Listing:
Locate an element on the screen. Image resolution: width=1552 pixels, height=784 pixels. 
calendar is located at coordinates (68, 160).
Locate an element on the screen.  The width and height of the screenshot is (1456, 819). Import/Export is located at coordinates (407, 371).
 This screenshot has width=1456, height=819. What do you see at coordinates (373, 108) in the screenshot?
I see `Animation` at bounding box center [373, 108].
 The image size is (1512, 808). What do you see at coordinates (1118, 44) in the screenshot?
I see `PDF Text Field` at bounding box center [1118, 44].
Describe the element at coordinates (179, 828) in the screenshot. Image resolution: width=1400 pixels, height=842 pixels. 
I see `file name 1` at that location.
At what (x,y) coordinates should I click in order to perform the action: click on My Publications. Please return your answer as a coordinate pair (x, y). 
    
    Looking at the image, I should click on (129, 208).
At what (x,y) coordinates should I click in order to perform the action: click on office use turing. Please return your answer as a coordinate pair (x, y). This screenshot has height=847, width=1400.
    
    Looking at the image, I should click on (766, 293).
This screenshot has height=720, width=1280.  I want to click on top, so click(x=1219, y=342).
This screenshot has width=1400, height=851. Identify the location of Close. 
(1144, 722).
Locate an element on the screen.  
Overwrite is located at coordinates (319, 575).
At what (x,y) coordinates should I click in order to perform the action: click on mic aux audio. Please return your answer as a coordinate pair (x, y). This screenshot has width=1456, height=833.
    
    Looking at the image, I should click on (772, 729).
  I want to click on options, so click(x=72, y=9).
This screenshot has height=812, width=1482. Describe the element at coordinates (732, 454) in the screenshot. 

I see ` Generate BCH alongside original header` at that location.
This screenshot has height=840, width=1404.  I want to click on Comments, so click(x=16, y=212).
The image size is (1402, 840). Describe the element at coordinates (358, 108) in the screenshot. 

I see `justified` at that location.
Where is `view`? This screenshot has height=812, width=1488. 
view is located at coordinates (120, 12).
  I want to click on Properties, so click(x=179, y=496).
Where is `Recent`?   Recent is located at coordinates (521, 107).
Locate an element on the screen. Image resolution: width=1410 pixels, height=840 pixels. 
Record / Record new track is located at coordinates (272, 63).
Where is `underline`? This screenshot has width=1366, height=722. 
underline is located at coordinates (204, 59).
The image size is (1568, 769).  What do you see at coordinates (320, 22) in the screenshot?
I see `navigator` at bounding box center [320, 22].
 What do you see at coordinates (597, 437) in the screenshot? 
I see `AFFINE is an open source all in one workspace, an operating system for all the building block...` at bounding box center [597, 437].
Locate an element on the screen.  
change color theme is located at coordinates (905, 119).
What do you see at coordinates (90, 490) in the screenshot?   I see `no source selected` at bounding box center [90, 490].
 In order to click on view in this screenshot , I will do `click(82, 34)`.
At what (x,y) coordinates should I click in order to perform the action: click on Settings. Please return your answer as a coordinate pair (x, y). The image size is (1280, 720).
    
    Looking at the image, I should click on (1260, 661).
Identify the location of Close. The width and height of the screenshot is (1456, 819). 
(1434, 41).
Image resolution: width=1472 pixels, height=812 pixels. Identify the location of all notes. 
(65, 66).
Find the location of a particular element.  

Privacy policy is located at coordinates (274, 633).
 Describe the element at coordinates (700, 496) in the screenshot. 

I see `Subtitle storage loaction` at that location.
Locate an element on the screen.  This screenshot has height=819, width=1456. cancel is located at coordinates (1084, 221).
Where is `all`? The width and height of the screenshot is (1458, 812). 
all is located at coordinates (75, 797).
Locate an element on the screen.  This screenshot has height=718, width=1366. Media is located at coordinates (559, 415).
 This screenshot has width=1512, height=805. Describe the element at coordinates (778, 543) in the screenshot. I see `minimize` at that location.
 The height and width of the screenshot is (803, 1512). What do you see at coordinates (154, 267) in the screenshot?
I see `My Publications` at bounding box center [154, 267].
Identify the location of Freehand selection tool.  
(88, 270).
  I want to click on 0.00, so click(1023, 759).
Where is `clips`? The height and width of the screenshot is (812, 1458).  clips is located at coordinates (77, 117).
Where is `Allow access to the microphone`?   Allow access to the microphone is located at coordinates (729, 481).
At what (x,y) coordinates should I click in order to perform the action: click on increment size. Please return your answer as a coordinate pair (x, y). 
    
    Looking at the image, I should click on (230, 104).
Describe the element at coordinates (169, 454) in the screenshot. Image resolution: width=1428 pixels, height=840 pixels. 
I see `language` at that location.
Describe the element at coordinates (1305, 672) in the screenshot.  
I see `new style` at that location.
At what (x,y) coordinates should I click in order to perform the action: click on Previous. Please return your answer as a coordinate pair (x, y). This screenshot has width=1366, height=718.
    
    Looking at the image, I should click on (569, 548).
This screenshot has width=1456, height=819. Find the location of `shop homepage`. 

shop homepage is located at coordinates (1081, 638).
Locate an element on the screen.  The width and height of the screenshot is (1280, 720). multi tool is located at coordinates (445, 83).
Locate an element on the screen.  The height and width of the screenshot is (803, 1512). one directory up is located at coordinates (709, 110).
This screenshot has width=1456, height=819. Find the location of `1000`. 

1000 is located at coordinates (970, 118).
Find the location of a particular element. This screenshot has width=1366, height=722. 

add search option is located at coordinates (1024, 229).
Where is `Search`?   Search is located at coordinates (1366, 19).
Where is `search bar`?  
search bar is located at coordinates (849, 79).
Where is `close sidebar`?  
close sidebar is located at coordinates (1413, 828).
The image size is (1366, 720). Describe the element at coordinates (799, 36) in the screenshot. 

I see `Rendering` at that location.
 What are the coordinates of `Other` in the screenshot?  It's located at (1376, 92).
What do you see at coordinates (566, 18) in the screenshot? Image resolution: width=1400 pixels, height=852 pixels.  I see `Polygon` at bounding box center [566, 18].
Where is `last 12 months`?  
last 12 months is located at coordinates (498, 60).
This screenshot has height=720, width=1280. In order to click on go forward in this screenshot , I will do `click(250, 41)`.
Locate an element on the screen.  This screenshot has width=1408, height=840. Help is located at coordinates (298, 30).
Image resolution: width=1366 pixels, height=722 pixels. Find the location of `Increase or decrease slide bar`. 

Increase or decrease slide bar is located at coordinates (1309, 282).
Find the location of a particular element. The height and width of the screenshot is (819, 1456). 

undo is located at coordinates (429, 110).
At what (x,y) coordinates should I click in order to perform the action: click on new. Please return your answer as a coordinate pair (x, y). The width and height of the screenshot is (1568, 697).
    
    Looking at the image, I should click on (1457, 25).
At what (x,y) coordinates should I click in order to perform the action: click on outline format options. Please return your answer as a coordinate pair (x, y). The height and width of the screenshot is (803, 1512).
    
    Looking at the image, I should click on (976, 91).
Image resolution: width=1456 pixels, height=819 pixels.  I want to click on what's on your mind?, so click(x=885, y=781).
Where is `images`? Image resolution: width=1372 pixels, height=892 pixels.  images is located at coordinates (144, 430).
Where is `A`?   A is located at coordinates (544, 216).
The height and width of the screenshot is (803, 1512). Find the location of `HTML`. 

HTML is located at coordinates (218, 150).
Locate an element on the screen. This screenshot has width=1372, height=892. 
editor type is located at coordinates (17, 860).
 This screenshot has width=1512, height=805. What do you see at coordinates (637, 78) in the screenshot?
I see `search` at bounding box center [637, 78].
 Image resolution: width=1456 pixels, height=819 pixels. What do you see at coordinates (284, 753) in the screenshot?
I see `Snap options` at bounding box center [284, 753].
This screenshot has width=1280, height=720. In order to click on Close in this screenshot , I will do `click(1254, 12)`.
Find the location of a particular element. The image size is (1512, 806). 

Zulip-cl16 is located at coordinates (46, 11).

Prompt: Give the entries from the line containing "What do you see at coordinates (597, 437)" through the line containing "coordinates (77, 117)." as a numbered list, leaving out blank lines.

Answer:
1.  What do you see at coordinates (597, 437) in the screenshot? 
2. I see `AFFINE is an open source all in one workspace, an operating system for all the building block...` at bounding box center [597, 437].
3. Locate an element on the screen.  
4. change color theme is located at coordinates (905, 119).
5. What do you see at coordinates (90, 490) in the screenshot?   I see `no source selected` at bounding box center [90, 490].
6.  In order to click on view in this screenshot , I will do `click(82, 34)`.
7. At what (x,y) coordinates should I click in order to perform the action: click on Settings. Please return your answer as a coordinate pair (x, y). The image size is (1280, 720).
8.     Looking at the image, I should click on (1260, 661).
9. Identify the location of Close. The width and height of the screenshot is (1456, 819). 
10. (1434, 41).
11. Image resolution: width=1472 pixels, height=812 pixels. Identify the location of all notes. 
12. (65, 66).
13. Find the location of a particular element.  
14. Privacy policy is located at coordinates (274, 633).
15.  Describe the element at coordinates (700, 496) in the screenshot. 
16. I see `Subtitle storage loaction` at that location.
17. Locate an element on the screen.  This screenshot has height=819, width=1456. cancel is located at coordinates (1084, 221).
18. Where is `all`? The width and height of the screenshot is (1458, 812). 
19. all is located at coordinates (75, 797).
20. Locate an element on the screen.  This screenshot has height=718, width=1366. Media is located at coordinates (559, 415).
21.  This screenshot has width=1512, height=805. Describe the element at coordinates (778, 543) in the screenshot. I see `minimize` at that location.
22.  The height and width of the screenshot is (803, 1512). What do you see at coordinates (154, 267) in the screenshot?
23. I see `My Publications` at bounding box center [154, 267].
24. Identify the location of Freehand selection tool.  
25. (88, 270).
26.   I want to click on 0.00, so click(1023, 759).
27. Where is `clips`? The height and width of the screenshot is (812, 1458).  clips is located at coordinates (77, 117).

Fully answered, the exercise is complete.